An Ecosystem of Excess

We’ve all heard by now the horrifying story about an island of plastic debris the size of Central Europe that’s congregated in the ocean somewhere between east Asia and north America. Indeed, the Great Pacific Garbage Patch even has its own Wikipedia page, which also outlines some of the heroic attempts to clean up this mammoth man-made mess.

As with many 21st century environmental issues, the sheer scale of the problem is overwhelming. The factors feeding into its creation and prevention are so multifaceted and complex that our first reaction, in general, is to back away–slowly or otherwise–and try to forget about it, by dealing with challenges that actually have a workable solution.

In a new Berlin show, An Ecosystem of Excess, running in parallel with Transmediale festival, US-based Turkish artist Pinar Yoldas confronts the trash vortex with neither resignation nor fear. Instead, she disrupts the usual head-in-the-sand narrative by shifting focus away from human culpability and responsibility by asking a simple but pertinent question: if life were to emerge from this contemporary, plastic “primordial soup”, what would it look like?

The project presents “a new Linnaean taxonomy of post-human lifeforms”, including insects, marine reptiles, fish and birds all specifically adapted to metabolise synthetic polymers. Yoldas is both scientist and artist, currently working on a PhD in Media Arts and Science along with a degree at the Center for Cognitive Neuroscience. While it would be easy to dismiss this exhibition as a work of beautiful but ultimately speculative fiction–until you learn that it’s inspired by the apparent real-world discovery of microorganisms that can, in fact, ingest plastic.

Birds of the plastisphere obtain their bright colours from the pigmentation in the plastic they consume.

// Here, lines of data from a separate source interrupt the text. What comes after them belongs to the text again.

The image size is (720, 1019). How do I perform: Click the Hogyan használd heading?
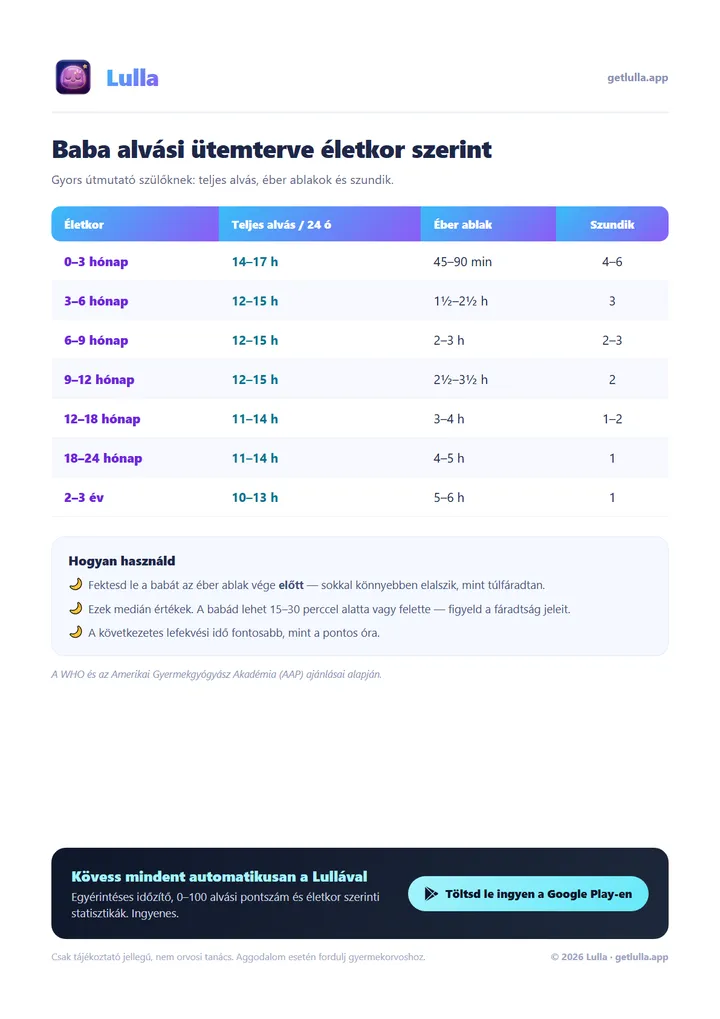tap(122, 561)
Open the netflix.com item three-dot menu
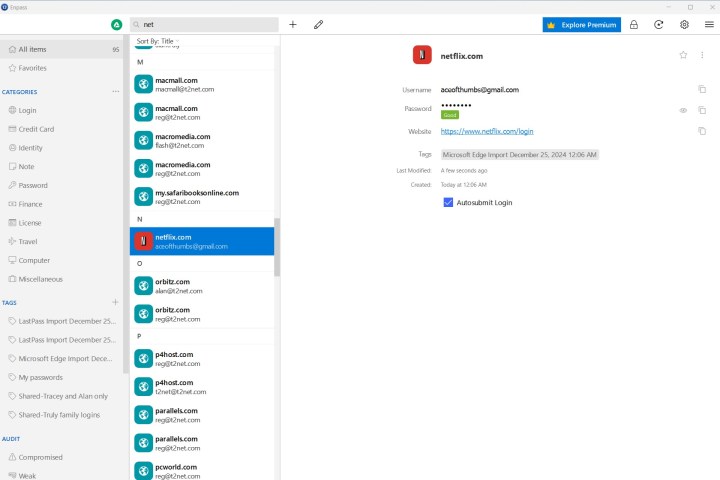Image resolution: width=720 pixels, height=480 pixels. (x=702, y=55)
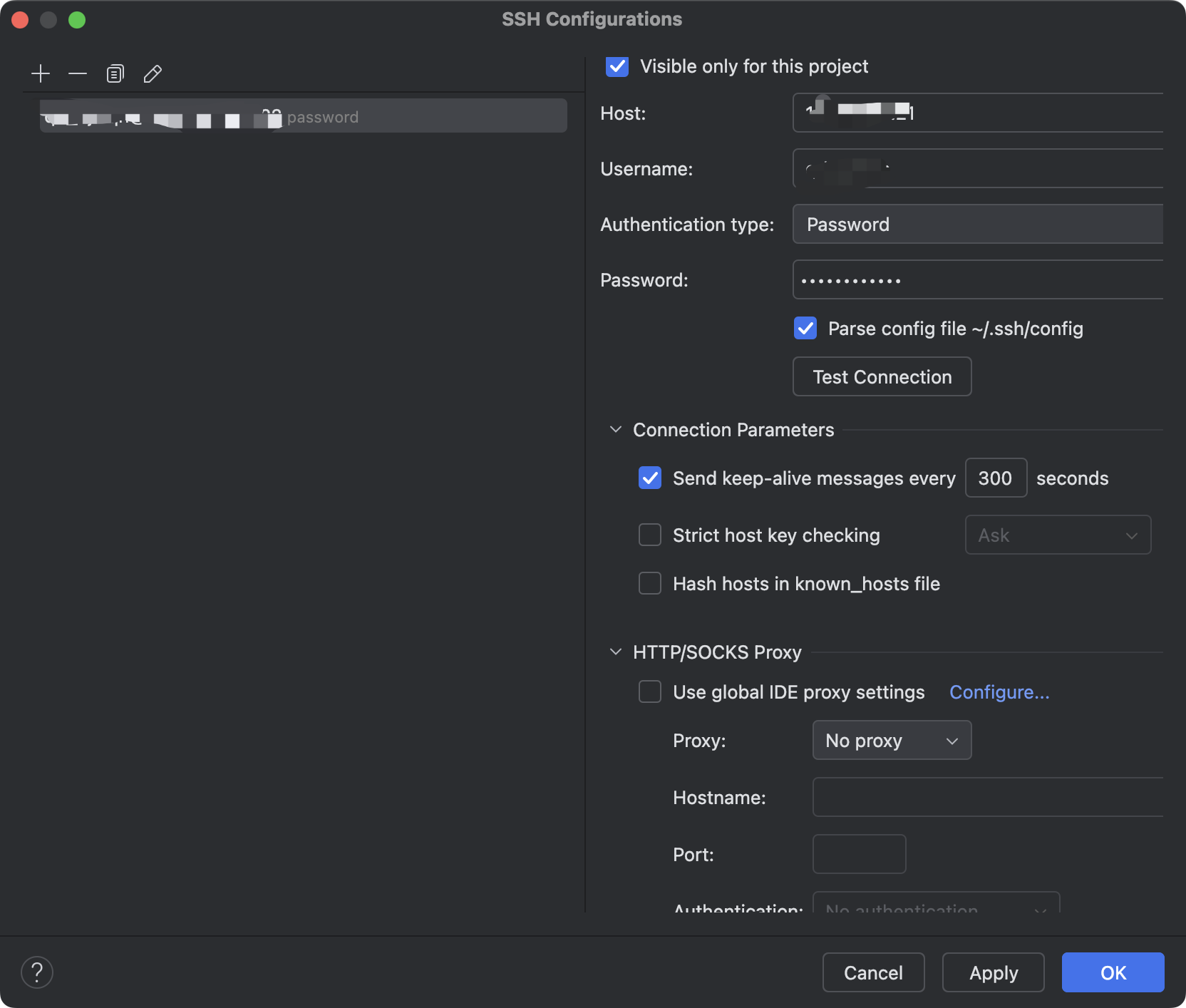The height and width of the screenshot is (1008, 1186).
Task: Collapse the HTTP/SOCKS Proxy section
Action: coord(616,652)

Plastivore sensory and digestive organs.

Nurdles are pre-production microplastic resin pellets typically under 5 mm. Plastisphere beaches predominantly comprise these pellets. Reptiles produce eggs with colour-changing properties. On the ocean floor they are bright, plastic red to camouflage them within the other synthetic debris. They turn white when they float to the surface to hatch at Nurdle Beach.